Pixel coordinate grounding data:
■ ■ ■

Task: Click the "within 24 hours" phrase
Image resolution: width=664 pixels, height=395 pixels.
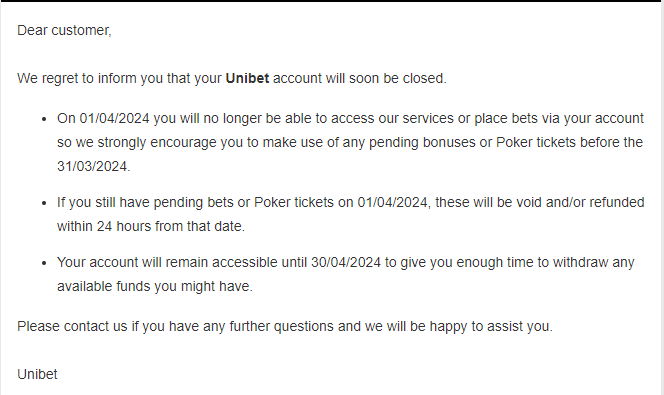Action: [106, 227]
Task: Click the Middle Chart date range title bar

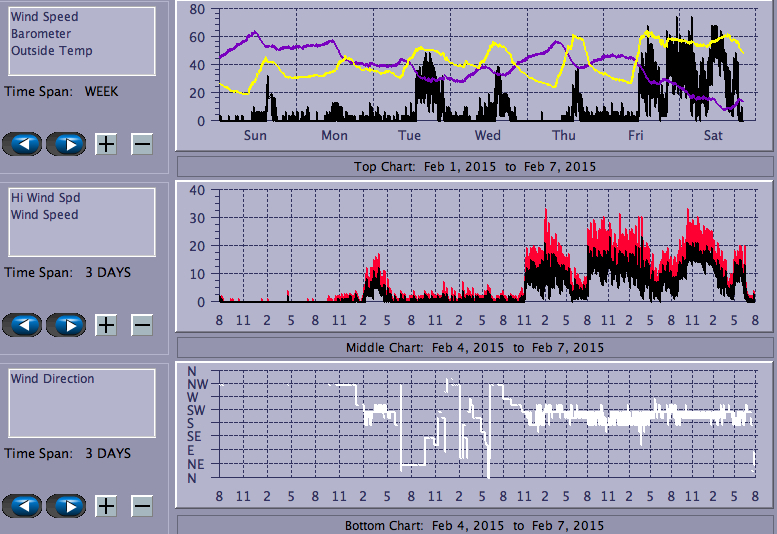Action: (x=474, y=347)
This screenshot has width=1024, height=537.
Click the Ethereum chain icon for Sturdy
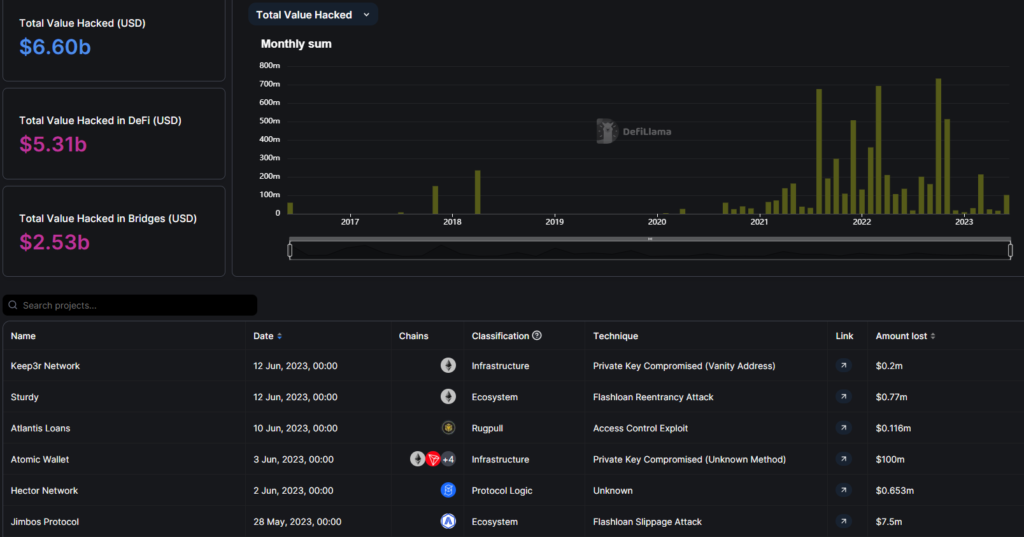coord(448,397)
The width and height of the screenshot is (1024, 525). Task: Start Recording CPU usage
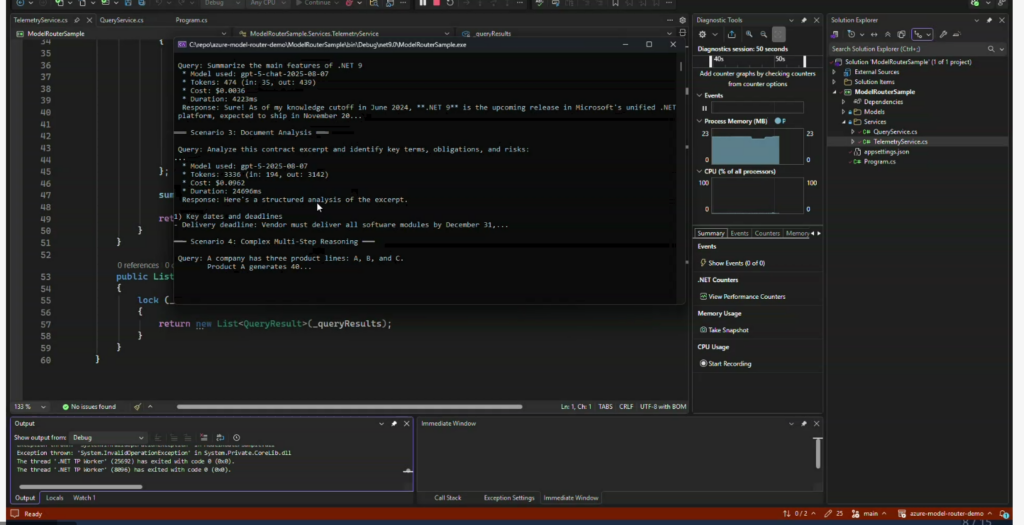(729, 363)
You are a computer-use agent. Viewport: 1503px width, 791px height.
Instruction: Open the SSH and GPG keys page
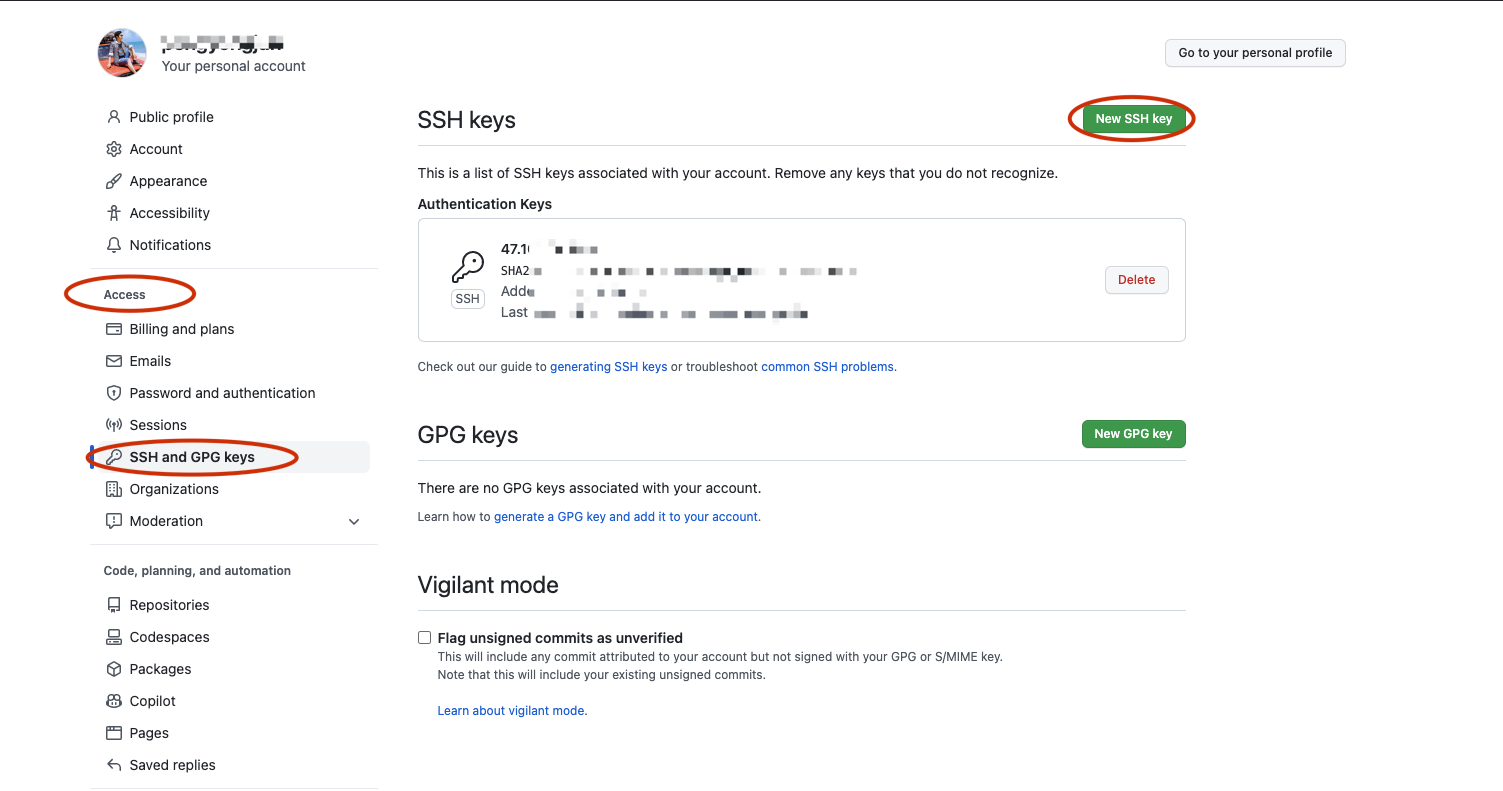click(x=192, y=457)
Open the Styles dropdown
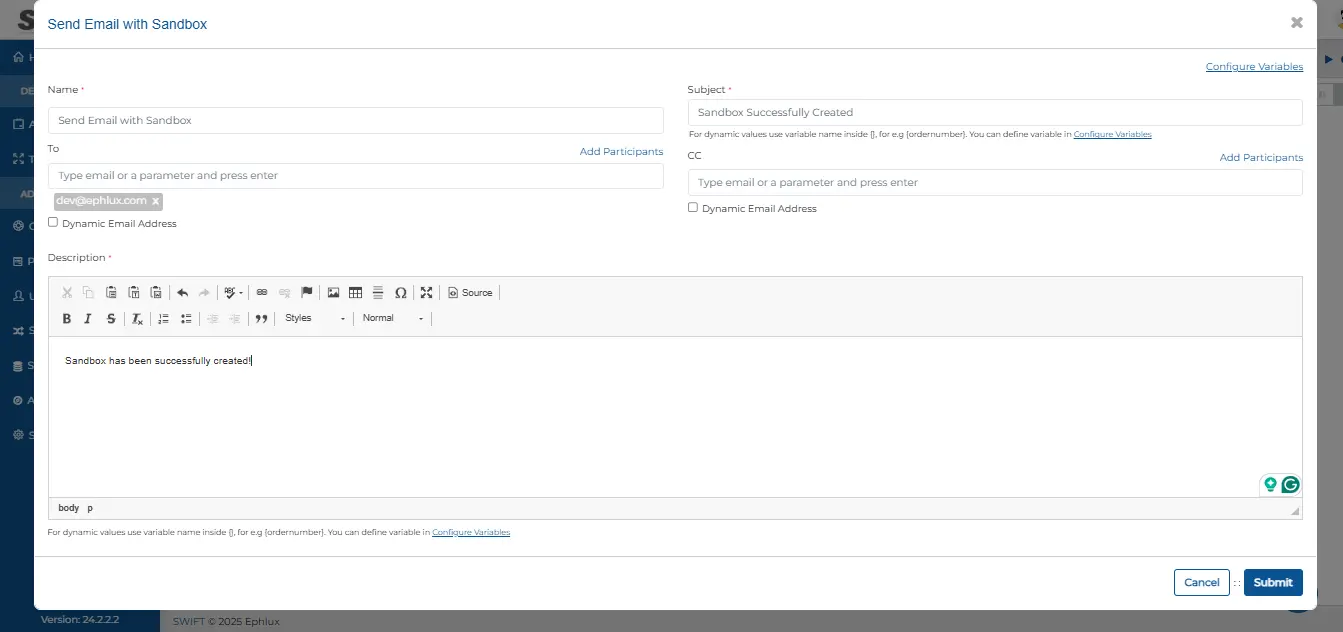The image size is (1343, 632). (315, 319)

■ ■ ■

- What needs to be done: Word for word and without any pictures, return all of the lines above.

- Completed task:
Task: Click the "within 24 hours" phrase
Image resolution: width=664 pixels, height=395 pixels.
Action: [106, 227]
Task: Click the Middle Chart date range title bar

Action: (x=474, y=347)
This screenshot has width=1024, height=537.
Click the Ethereum chain icon for Sturdy
coord(448,397)
The width and height of the screenshot is (1024, 525). Task: Start Recording CPU usage
(729, 363)
You are a computer-use agent. Viewport: 1503px width, 791px height.
Instruction: Open the SSH and GPG keys page
click(x=192, y=457)
Open the Styles dropdown
The image size is (1343, 632). (315, 319)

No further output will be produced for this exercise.